Write buffer capacity (MB) (8) – (4, 8, 16, 32) Number of elements (48) – (16, 32, 48, 64) Number of planes in an element (8)

Page size (KB) (4) – (1, 2, 4)

Flash block size (page) (64)

Element capacity (GB) (4)

Flash SSD capacity (GB) (192) – (64, 128, 192, 256)

Block erase latency (μs) (1500) Page read latency (μs) (25) Page write latency (μs) (200) Chip transfer latency per byte (μs) (0.025)

As seen from the Table 5.2, block erase operation requires lot more time than read and write. The number of invalid blocks increase for erase based on the randomness of the write requests. Write requests update the flash page and makes it invalid. So it is very important to reshape this write requests and make it as sequential as possible to improve the performance.

Now we will see the experimental results of EPO and other algorithms for three different trace with varying configuration of SSD. The goal of this experiment is to compare EPO against two other cache management schemes LRU and BPLRU. We also ran

simulation with no cache. We tried to experiment the impact of write buffer size on all these four algorithms and got the following results in Figure 5.1.

Figure 5.1. Performance impact of write buffer size on four schemes.

The test results in Figure 5.1 show the graphs for mean response time in milliseconds and Throughput in MB/S. This experiment was conducted with write buffer varying from 4MB to 32MB. As seen from the results, for all four schemes mean response time and throughput does not change with increasing size of buffer. This happens because even 32MB buffer is very small for enterprise level of workload and gets filled very quickly by arrival requests. Still, results for EPO are always better than rest of the schemes and show how EPO

exploits the element-level parallelism. From the results it been concluded that EPO reduces the mean response time by 38.9%, 33.11% and 44.63% than NoCache, LRU and BPLRU respectively while increases throughput of the system by 63.77%, 49.5% and 79.8% than NoCache, LRU and BPLRU respectively. For Financial2, EPO outperform all three schemes and reduces the mean response time by 32.53%, 32.28% and 50.17% than NoCache, LRU and BPLRU respectively. EPO also improves the system throughput by 47.16%, 47.67% and 100.44% than NoCache, LRU and BPLRU. EPO improves the throughput by 100% than BPLRU in this experiment. In case of TPC-C, EPO reduces mean response time by 42.26%, 37.63% and 99.92% than NoCache, LRU and BPLRU respectively and increase the

throughput by 73.19%, 60.31% and 12188.45% than NoCache, LRU and BPLRU. The results of TPC-C show that EPO is way better than BPLRU. From the above results we can see that increasing the buffer size does not really impact on reducing the mean response time or increasing the throughput. This means that size of write buffer has little impact on a totally random workload.

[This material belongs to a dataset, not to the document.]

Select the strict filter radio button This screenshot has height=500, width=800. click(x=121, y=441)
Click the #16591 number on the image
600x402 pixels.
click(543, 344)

We conducted experiments on different page size of a SSD to see the impact on all four algorithms. In this experiment, we choose three different page size 1KB, 2KB and 4KB. Figure 5.2 shows the results for varying page size.

As seen from Figure 5.2, flash page size has a significant impact on the performance of all four algorithms. Remember size of each request in all our three traces is 4KB so when SSD page size is configured to 1KB or 2KB, pre-processor divides each request into four or two requests respectively. This increases the number of requests in trace by four times and doubled in case of 1KB and 2KB page size respectively. In all configurations EPO

outperforms all three other schemes. In EPO scheme, for smaller page size, each request is divided into number of requests and all these requests are treated independently. That’s why the response time does not change much with page size. However throughput increases with the page size from 1KB to 4KB. The reason for such result is that larger flash page improves write efficiency and decreases the number of block erasures [9].

Finally, a very important experiment to conduct is with varying number of elements in the SSD. From these results, it can be concluded the scalability of the algorithms.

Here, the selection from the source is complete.